As with all sites it is incumbent upon each respective County Judge to agree to address each road site. It is anticipated once an “agreement” has been fully developed and signed by the appropriated parties work would begin.

It was noted in the BRCC report that 14,784 feet of Lone Beach Church Road in Newton County was among a list of sites considered by the BRCC unpaved roads subcommittee. That project carries an estimated cost of $80,600. Also considered was, 11,088 feet of Newton County Road 6450 with a cost of $84,400.

The 7/10 mile Cane Branch Road project calls for the installation of 19 culverts, road grading, ditch re-shaping, surface materials and other work. The site is within approximately 3,000 feet from Cane Branch and the Buffalo River. Ditch runoff from this site directly impacts the Buffalo River.

The 2 miles of Cave Mountain Road averages 1,500 feet or less from discharging into the Buffalo River. The road slopes from 3-15%, has switch back curves and suffers from ditch and road shoulder erosion. Due to its grade and the volume of traffic the road “washboards.”

General work to be performed includes removal of trees, install cross pipes, enhance base with clay and crushed stone and roll with a smooth drum roller, chip and seal and install guard rails.

It is specifically noted in the report that once funding is secured the National Park Service will initiate an assessment for the project site. It is estimated the assessment will take 9-12 months. This assessment must be completed, and any issues noted adequately addressed before work can begin.

The Water & Wastewater Subcommittee met Aug. 4 and reviewed projects including the City of Jasper's request of $350,000 from the BRCC. BRCC in June approved grant funding in an amount of $250,000. In July, Arkansas Natural Resources approved loan funding in the amount up to $1,791,750. The project calls for wastewater treatment facility improvements to include sludge processing, main pump station improvements and collection system rehabilitation.

The subcommittee workgroup is recommending additional funding for this project, if available.

The report also shows that Marble Falls Sewer Improvement District No. 1 requested $100,000 from BRCC towards a wastewater project costing $555,000

USDA Rural Development is working with the applicant for the balance of the funding. Natural Resources is also working with the applicant for possible funding.

Marble Falls is exploring alternatives including a septic tank option. The consulting engineer has determined the individual septic tanks would not, work, but a community system may be viable.

Additional information regarding the septic tank option should be available in mid-August. Marble Falls SID #1 continues to work with Communities Unlimited to determine the appropriate resolution.

The report relates that the state department of environmental quality and health department voiced concerns about a community septic system, and recommended Marble Falls or Communities Unlimited reach out to them.

The update also reports that Bass Pro founder Johnny Morris announced the purchase of the former Dogpatch USA theme park property on Aug. 4, 2020. The plans for the property are not finalized and remain in early stages. According to the press release, Morris says he is committed to preserving the historic Dogpatch property as a nature experience for future generations to enjoy.

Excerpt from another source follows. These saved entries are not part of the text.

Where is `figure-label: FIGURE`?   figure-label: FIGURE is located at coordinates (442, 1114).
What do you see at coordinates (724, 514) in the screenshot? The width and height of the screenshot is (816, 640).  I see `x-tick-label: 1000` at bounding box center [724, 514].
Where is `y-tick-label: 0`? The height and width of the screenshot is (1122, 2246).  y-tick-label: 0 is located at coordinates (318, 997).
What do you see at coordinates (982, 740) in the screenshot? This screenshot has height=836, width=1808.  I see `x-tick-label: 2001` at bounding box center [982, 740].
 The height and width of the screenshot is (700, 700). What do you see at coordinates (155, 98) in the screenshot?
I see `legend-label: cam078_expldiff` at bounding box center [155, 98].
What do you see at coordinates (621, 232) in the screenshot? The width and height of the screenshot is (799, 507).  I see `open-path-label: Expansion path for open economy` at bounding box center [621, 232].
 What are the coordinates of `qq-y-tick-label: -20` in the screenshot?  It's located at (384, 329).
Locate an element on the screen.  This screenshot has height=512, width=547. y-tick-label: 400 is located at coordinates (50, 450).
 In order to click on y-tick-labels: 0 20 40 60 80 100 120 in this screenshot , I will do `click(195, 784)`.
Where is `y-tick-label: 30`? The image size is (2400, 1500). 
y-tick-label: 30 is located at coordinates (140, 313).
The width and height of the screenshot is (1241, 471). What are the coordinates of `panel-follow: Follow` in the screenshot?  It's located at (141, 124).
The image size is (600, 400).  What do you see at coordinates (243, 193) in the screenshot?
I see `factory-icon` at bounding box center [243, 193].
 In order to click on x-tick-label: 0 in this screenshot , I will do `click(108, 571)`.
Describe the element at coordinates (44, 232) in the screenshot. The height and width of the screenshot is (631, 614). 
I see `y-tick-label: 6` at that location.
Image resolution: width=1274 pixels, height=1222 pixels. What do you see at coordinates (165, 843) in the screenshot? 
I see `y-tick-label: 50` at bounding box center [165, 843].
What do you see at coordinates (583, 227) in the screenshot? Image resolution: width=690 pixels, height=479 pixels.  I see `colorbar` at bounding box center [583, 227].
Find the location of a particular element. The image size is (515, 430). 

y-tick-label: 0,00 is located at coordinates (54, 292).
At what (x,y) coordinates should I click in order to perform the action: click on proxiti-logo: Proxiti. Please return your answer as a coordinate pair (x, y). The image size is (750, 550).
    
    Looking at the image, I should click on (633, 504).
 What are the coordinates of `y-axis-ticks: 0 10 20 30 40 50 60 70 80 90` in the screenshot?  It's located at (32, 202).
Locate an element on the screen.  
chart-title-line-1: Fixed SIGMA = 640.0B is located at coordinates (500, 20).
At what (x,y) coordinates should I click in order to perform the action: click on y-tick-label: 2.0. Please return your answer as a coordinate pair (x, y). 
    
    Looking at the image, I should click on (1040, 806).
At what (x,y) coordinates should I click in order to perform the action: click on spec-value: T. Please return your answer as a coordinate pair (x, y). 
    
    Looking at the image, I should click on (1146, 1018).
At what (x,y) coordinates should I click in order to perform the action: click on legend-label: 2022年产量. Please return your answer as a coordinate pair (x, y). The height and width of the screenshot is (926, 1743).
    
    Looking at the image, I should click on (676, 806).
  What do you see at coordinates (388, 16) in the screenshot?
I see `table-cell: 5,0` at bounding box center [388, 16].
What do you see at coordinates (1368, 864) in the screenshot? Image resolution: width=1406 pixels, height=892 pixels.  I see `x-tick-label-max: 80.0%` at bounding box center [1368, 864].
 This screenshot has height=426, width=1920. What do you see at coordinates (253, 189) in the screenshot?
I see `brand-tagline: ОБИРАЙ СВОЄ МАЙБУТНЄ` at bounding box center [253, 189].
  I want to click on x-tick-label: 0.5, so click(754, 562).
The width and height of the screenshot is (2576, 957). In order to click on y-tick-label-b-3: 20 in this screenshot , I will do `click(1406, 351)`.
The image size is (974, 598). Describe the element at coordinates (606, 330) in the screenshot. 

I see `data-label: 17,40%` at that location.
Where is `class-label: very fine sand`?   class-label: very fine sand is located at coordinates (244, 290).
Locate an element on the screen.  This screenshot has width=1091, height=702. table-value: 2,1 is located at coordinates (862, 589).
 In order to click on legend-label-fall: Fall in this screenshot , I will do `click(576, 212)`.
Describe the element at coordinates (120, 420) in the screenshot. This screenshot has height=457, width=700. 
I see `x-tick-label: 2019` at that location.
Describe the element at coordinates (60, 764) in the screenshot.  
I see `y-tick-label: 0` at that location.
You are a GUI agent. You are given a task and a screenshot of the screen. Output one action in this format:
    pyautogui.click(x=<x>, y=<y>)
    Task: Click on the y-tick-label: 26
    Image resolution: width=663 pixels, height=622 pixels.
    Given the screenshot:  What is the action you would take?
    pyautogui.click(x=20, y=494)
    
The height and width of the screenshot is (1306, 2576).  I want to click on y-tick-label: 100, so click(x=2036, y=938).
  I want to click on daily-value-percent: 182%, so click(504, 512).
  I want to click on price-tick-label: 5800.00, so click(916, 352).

As a result of regulatory comments indicating a general state of disrepair at the wastewater treatment facility, the installation of a new, smaller Advantex treatment facility at the same location as the existing wastewater treatment facility is proposed. All components would remain in use and in the current configuration except the existing package plant would be converted to a flow equalization basin and the existing blowers would be abandoned. Additionally, heat tracing would be installed on backwash water lines for the existing drum filters.

Granting Marble Falls' grant request of $100,000 is contingent on department of environmental quality and health department approval of the project, securing funding for the balance of estimated project costs, and Marble Falls SID #1 meeting the existing debt services requirements with Natural Resources Commission.